Here data is being scrpaed from Google chrome Extension and then after taking out data here are the steps to clean the data and do statistical analysis and data visualisation.
library(dplyr)
##
## Attaching package: 'dplyr'
## The following objects are masked from 'package:stats':
##
## filter, lag
## The following objects are masked from 'package:base':
##
## intersect, setdiff, setequal, union
#Import Raw data
df_scraped <- read.csv("/Users/hiteshyadav/Desktop/flipkart_ac.csv")
raw_df <- read.csv("/Users/hiteshyadav/Desktop/flipkart_ac.csv")
# As we can see that web scraper order id uniqe
# SO we will convert it to numeric type
raw_df$web.scraper.order <- as.numeric(raw_df$web.scraper.order)
# Then sort the data according to order id
raw_df <- raw_df %>% arrange(web.scraper.order)
# Now we will remove variables like scraper_start_url, ac_links since they are of no use
# as link to the each AC is there in ac_links.href
raw_df <- raw_df[, -c(2, 3)]
# Take out scrape order and link to another df
raw_df_link <- raw_df[, 1:2]
raw_df <- raw_df[,-2]
raw_df <- data.frame(apply(raw_df, 2, as.character), stringsAsFactors = F)

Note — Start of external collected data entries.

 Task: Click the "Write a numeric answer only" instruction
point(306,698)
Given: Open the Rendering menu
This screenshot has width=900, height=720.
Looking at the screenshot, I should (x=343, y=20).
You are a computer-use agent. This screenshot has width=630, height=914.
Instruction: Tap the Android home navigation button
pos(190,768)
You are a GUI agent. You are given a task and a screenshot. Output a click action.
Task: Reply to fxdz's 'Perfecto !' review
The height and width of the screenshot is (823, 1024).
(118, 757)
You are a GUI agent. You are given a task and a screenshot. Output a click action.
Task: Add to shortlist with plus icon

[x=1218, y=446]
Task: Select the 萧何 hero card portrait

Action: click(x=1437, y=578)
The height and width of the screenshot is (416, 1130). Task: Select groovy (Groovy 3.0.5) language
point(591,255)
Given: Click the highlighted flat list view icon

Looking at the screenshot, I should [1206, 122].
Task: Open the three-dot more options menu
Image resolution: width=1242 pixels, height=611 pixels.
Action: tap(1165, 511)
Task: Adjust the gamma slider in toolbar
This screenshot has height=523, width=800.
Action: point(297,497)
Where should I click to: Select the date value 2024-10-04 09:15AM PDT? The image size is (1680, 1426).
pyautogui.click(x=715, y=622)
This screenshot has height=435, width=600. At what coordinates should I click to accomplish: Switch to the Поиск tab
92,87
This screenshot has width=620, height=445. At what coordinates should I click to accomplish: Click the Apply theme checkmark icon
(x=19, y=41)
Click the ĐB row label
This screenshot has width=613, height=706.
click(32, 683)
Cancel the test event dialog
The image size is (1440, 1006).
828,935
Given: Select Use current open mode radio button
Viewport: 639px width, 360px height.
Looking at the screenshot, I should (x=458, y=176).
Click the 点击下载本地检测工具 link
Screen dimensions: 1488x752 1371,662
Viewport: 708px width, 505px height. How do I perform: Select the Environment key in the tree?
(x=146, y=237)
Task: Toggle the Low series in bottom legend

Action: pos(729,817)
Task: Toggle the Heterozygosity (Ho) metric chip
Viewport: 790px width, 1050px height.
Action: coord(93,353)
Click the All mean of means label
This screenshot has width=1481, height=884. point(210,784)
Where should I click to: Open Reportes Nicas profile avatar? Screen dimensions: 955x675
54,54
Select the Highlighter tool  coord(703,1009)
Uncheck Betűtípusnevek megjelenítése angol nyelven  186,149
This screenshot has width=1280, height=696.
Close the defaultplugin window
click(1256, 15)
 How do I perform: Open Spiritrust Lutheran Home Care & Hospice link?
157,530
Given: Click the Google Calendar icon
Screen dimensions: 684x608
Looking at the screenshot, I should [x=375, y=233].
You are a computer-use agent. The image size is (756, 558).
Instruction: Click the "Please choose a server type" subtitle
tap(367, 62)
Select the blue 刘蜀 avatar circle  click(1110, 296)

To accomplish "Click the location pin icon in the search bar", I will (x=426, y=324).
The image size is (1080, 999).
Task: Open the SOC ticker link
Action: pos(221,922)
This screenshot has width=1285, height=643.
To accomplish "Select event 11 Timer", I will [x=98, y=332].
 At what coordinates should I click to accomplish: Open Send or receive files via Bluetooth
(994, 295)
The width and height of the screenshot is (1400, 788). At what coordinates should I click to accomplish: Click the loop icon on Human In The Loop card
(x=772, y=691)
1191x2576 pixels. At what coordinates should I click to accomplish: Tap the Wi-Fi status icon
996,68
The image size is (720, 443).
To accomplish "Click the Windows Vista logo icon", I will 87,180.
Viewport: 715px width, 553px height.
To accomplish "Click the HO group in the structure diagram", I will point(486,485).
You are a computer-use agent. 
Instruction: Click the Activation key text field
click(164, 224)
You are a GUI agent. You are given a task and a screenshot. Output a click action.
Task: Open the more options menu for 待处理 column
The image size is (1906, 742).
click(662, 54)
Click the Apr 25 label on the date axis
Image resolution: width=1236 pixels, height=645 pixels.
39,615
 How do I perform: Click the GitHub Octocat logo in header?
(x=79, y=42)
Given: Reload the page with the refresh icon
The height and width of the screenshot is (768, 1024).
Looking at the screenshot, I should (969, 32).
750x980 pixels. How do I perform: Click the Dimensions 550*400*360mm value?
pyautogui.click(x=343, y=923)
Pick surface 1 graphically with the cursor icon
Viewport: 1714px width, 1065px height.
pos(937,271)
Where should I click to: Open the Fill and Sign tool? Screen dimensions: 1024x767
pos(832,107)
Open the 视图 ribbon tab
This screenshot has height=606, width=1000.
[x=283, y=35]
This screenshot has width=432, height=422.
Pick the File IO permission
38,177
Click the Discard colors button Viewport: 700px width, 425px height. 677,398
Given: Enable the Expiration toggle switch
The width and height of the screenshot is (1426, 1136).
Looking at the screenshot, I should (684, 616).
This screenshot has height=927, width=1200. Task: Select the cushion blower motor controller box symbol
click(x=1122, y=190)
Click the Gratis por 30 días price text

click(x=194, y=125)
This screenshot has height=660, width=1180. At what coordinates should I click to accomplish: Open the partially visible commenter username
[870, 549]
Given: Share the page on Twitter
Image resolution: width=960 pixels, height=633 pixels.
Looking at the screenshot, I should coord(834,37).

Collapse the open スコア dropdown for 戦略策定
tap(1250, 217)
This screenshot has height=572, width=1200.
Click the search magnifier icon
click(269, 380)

# Now we will remove the observation which have null observation in them
# as these details are not available with us
# Replacing null by NA
raw_df$price[raw_df$price == "null"] = NA
# Since here null means that discount is 0
raw_df$percentoff[as.character(raw_df$percentoff) == "null"] = 0
raw_df$brand[raw_df$brand == "null"] = NA
raw_df$type[raw_df$type == "null"] = NA
raw_df$capacity.in.tons[raw_df$capacity.in.tons == "null"] = NA
raw_df$star.rating[raw_df$star.rating == "null"] = NA
raw_df$cooling.capacity[raw_df$cooling.capacity == "null"] = NA
raw_df$condensor.coil[raw_df$condensor.coil == "null"] = NA
# Then remove observation with NA
index_complete_data <- complete.cases(raw_df)
raw_df <- raw_df[index_complete_data, ]
#Converting prices in numeric type and removing signs of rs
raw_df$price <- as.numeric(gsub(",","",substring(raw_df$price, 2)))
raw_df$percentoff <- as.numeric(gsub("% off","",raw_df$percentoff))
raw_df$brand <- as.factor((raw_df$brand))
raw_df$type <- as.factor((raw_df$type))
raw_df$capacity.in.tons <- as.numeric(gsub(" Ton","",raw_df$capacity.in.tons))
## Warning: NAs introduced by coercion
raw_df$star.rating <- as.factor(gsub(" Star BEE Rating","",raw_df$star.rating))
raw_df$cooling.capacity <- as.numeric(gsub(" W","",raw_df$cooling.capacity))
## Warning: NAs introduced by coercion
raw_df$condensor.coil <- as.factor(as.character(raw_df$condensor.coil))
index_complete_data <- complete.cases(raw_df)
raw_df <- raw_df[index_complete_data, ]
raw_df$web.scraper.order <- as.numeric(raw_df$web.scraper.order)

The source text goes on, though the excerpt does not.